K. Werner, Magdalena Kiełkowicz-werner

Topoi May 31, 2021 DOI: 10.1007/s11245-021-09750-5 via Semantic Scholar

Summary

Environmental ethics and enactivism, two philosophical movements that rethink human-environment relationships, rarely engage with each other. This analysis bridges them by using enactivist concepts to examine intrinsic value, a central idea in environmental ethics. The authors argue that intrinsic value exists but is not independent of human interests and needs. Instead, it emerges through a process they call shared enaction of an axiological domain, grounded in enactivist principles like autonomy, enaction, participatory sense-making, and loving as knowing.

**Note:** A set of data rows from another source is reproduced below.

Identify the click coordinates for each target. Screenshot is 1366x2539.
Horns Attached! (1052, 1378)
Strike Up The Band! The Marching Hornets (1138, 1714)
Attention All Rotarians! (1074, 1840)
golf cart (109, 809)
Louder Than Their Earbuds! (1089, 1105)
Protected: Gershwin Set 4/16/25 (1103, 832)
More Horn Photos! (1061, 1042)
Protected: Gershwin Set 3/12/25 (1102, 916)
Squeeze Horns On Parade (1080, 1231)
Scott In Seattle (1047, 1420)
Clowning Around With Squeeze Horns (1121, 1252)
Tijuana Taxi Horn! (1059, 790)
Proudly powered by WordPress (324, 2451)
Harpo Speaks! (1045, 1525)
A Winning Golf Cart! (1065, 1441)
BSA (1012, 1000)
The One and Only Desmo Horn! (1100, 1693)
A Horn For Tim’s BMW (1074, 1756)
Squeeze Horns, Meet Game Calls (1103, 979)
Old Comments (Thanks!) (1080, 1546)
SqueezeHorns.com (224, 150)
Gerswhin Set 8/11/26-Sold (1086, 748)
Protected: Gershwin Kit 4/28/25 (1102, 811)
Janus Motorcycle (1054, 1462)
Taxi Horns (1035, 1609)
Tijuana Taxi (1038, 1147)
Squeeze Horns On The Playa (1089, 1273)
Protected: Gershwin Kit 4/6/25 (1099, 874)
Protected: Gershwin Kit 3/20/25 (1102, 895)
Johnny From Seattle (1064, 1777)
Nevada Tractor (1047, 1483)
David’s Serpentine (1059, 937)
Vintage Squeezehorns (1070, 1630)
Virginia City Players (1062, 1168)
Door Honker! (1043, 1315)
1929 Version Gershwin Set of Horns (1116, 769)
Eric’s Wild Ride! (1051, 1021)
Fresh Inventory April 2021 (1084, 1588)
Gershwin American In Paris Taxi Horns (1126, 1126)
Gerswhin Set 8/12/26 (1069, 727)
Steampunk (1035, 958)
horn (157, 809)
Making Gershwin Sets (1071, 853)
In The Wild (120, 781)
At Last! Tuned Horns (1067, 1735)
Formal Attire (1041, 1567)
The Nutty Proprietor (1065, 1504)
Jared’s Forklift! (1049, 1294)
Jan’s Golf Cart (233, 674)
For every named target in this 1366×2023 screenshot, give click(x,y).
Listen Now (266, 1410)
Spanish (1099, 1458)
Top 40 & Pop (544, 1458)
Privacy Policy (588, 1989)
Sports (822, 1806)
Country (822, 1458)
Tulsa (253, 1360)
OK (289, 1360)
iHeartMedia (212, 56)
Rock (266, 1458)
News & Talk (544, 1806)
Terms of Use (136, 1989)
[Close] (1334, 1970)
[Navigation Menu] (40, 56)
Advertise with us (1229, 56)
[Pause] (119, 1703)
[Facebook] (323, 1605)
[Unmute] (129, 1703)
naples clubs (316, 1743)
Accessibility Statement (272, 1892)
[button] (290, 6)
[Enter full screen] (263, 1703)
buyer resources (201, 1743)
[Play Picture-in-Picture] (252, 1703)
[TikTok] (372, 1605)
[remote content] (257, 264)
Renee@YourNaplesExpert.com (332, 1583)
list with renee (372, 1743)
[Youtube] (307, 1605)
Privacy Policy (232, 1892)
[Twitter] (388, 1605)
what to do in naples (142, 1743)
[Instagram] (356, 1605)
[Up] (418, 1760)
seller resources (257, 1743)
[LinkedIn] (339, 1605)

This reframes intrinsic value as relationally constituted rather than inherent.

Study at a glance

Characteristics Theoretical or philosophical paper Peer reviewed
Keywords Sociology Philosophy Environmental science
Citations 15
Key finding Intrinsic value exists but is brought forth through shared enaction of an axiological domain, not by being independent of human interests.

Abstract

Two major philosophical movements have sought to fundamentally rethink the relationship between humans and their environment(s): environmental ethics and enactivism. Surprisingly, they virtually never refer to or seek inspiration from each other. The goal of this analysis is to bridge the gap. Our main purpose, then, is to address, from the enactivist angle, the conceptual backbone of environmental ethics, namely the concept of intrinsic value. We argue that intrinsic value does indeed exist, yet its "intrinsicality" does not boil down to being independent of the interests and needs of humans. Rather, it is brought forth by what we call shared enaction of an axiological domain. The latter is built upon such core posits of enactivism as autonomy, enaction, participatory sense-making as well as the most recent concept of loving as knowing proposed by Hanne De Jaegher.